[GOAL OF THE EXERCISE]: Return every line of the data below that contains the string "width".

[DATA SHOWN]:
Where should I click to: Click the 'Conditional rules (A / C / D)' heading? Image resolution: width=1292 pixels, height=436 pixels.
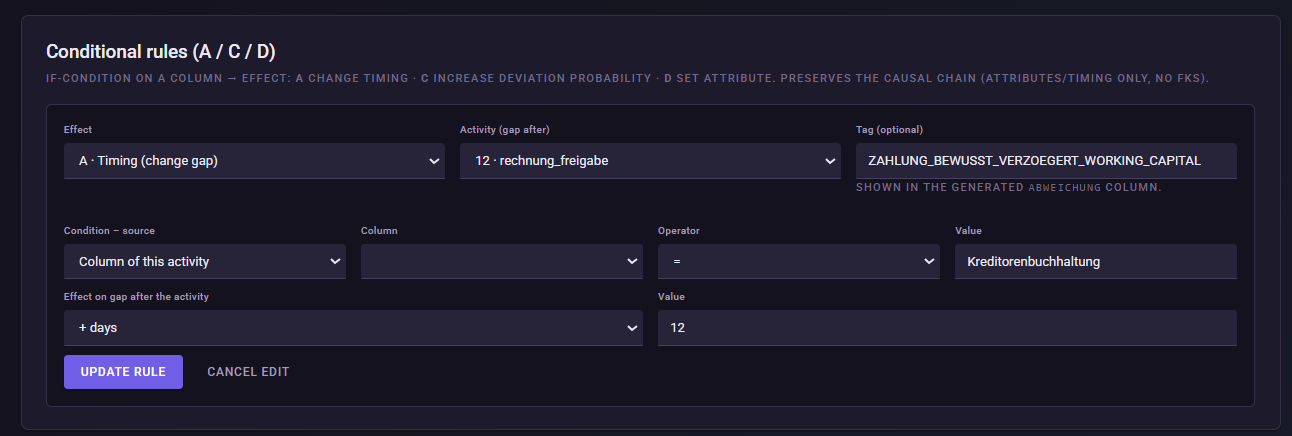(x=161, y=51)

==

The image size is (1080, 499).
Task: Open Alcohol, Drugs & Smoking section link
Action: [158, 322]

--

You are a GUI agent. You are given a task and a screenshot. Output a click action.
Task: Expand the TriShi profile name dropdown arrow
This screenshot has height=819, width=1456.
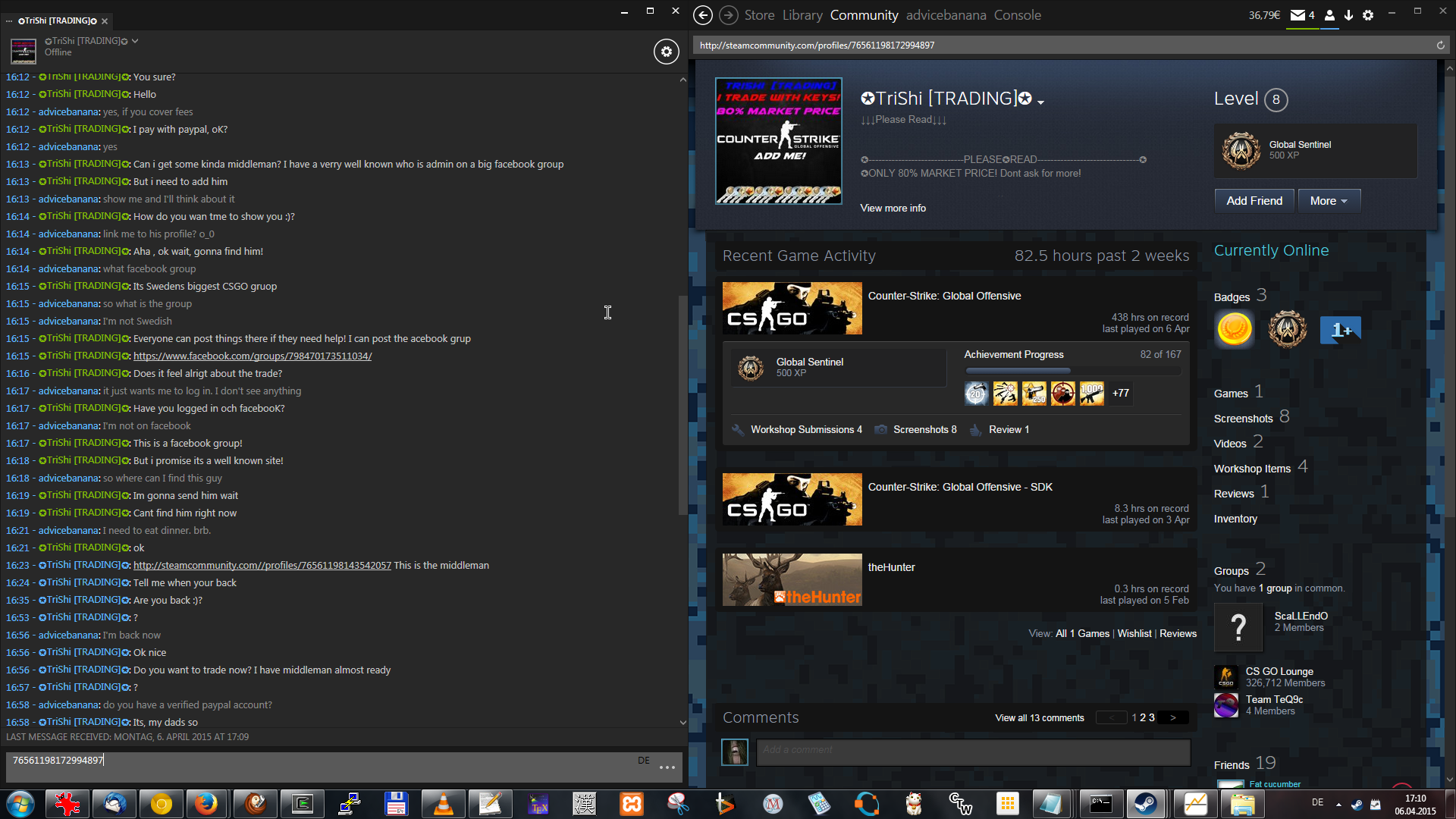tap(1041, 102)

[COMPLETE ANSWER]:
Where should I click to: Click the 'Conditional rules (A / C / D)' heading? Image resolution: width=1292 pixels, height=436 pixels.
This screenshot has height=819, width=1456.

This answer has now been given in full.